At that time, I had created a number of Venturii modules for integrating with X-10 switches (remember those?!?), controlling Bosch Autodome PTZ cameras, integrating my DSC MAXSYS PC-4020 burglar alarm system through a PC-4401 RS-232 module, a module for talking to various Access Control I/O boards, one for reading analog sensor data from an ADC I/O module I bought from www.controlanything.com. Actually, I had initially called the project OpenHouse, but this sounded too much like it may be related to real estate so the name later changed to Venturii. I think I wrote up the story of the name somewhere else so I won’t recall it here.

The Bosch Autodome cameras I had set up around the house integrated with Venturii using the “twophase” module as I named it, which produced the necessary PTZ commands using the Autodome protocol, but I had a Philips LTC8780/60 Data Converter Unit translate the electrical signal from RS-232 to actual Biphase to go to each camera. The XR series Analog to Digital converter board was part of the original inception of Venturii, in that it was my first crack at reading analog sensor data from a LM34 temperature sensor in order to open and close the Honeywell ARD-5 damper I’d installed on the heat vent feeding my bedroom.

I never imagined back then that this humble creation would eventually be running entire buildings!

I’ve hit a most frustrating problem. I am creating a new Venturii Buscom plugin using libmodbus, but before I got very far I became stumped with a strange problem. Here is the code:

#include <stdio.h>
#include <errno.h>
#include <modbus.h>

int main(void) {
  modbus_t *mb;
  uint16_t tab_reg[32];

  mb = modbus_new_tcp("192.168.1.100", 502);

  modbus_set_debug(mb, 1); 

  modbus_set_error_recovery(mb,
    MODBUS_ERROR_RECOVERY_LINK |
    MODBUS_ERROR_RECOVERY_PROTOCOL);

  modbus_connect(mb);

  /* Read 5 registers from the address 0 */
  int n = modbus_read_registers(mb, 0, 16, tab_reg);

	printf("Result: [%d]\n", n); 

	if (n == -1) {
		printf("Error: [%s]\n", modbus_strerror(errno));
	}

  int i;
  printf("Register Data: "); 
  for (i=0; i<n; i++) {
	  printf("[%02x] ", tab_reg[i]);
  }

  printf("\n");


  modbus_close(mb);
  modbus_free(mb);
}

I downloaded the latest source for libmodbus and installed it into /usr/local.

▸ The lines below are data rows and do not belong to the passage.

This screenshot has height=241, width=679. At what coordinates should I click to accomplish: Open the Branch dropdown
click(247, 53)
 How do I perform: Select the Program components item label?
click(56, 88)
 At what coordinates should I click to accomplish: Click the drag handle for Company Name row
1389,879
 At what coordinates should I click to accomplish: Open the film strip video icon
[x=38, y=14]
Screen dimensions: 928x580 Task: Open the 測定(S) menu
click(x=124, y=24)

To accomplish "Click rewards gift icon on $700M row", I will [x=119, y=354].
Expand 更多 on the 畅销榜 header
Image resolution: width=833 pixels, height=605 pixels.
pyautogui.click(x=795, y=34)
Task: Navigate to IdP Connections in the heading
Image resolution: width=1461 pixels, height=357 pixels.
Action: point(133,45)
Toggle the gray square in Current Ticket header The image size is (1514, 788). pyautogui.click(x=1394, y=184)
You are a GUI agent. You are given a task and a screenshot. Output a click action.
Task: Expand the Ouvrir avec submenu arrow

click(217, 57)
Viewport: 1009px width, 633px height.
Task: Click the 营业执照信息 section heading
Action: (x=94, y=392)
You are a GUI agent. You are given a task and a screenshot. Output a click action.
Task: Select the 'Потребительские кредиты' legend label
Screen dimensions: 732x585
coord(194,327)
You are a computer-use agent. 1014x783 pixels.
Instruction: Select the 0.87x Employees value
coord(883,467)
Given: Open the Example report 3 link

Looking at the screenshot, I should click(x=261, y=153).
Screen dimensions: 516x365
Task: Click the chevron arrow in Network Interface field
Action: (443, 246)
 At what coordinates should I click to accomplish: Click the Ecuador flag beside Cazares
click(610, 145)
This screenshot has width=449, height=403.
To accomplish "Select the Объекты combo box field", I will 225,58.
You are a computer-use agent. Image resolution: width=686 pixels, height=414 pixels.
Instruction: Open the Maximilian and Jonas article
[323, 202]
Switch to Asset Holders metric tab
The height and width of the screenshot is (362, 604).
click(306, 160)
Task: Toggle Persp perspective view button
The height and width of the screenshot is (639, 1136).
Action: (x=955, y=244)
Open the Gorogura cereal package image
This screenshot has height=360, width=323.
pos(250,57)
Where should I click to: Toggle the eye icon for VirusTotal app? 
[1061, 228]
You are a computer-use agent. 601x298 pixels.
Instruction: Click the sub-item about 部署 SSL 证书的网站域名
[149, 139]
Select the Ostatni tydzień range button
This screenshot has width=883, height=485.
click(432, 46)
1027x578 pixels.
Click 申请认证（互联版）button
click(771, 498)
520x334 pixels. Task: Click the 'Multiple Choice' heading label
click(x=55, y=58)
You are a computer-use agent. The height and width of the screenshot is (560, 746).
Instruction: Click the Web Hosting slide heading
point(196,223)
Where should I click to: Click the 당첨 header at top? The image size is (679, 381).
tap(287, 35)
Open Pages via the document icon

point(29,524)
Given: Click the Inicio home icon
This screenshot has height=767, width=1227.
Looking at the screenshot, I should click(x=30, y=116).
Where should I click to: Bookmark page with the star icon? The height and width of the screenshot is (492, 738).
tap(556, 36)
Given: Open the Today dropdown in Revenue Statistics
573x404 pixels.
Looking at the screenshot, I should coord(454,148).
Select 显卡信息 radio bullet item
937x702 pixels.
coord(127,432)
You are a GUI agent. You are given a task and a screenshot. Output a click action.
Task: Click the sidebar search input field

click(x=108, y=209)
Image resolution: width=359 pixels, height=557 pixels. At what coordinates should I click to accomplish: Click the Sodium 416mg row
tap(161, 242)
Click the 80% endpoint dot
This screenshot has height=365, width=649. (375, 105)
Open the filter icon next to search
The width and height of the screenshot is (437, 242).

Therefore, I am compiling with:


gcc mytest.c -I /usr/local/include/modbus/ -L /usr/local/lib/ -lmodbus

The output:

Connecting to 192.168.1.100:502
[00][01][00][00][00][06][FF][03][00][00][00][10]
Waiting for a confirmation...
<00><01><00><00><00><23><FF><03><10><00><00><00><00><00><00><00><0F><00><00><00><00><00><00><00><0A>
Message length not corresponding to the computed length (25 != 41)
Bytes flushed (16)
Result: [-1]
Error: [Invalid data]
Register Data: 

It does not make any difference if I choose a smaller number of bytes to read, the result is always a complaint from libmodbus that not enough bytes were received from the slave. What is strange to me though, is that the remaining bytes are there! In Wireshark, I see the entire query was sent from my test program to the modbus simulator in a single packet:

Wireshark capture of my MODBUS Request

And the response from the simulator is delivered in a single packet – containing the correct data. (The bytes line up with the actual bytes in the simulator’s register).

Wireshark capture of the MODBUS Response

Perplexing me further is the fact that, due to the error handling parameters I’ve set on my modbus context, you can see that after claiming there is not enough data, libmodbus then flushes the remainder of the buffer – which mysteriously contains the exact number of missing bytes.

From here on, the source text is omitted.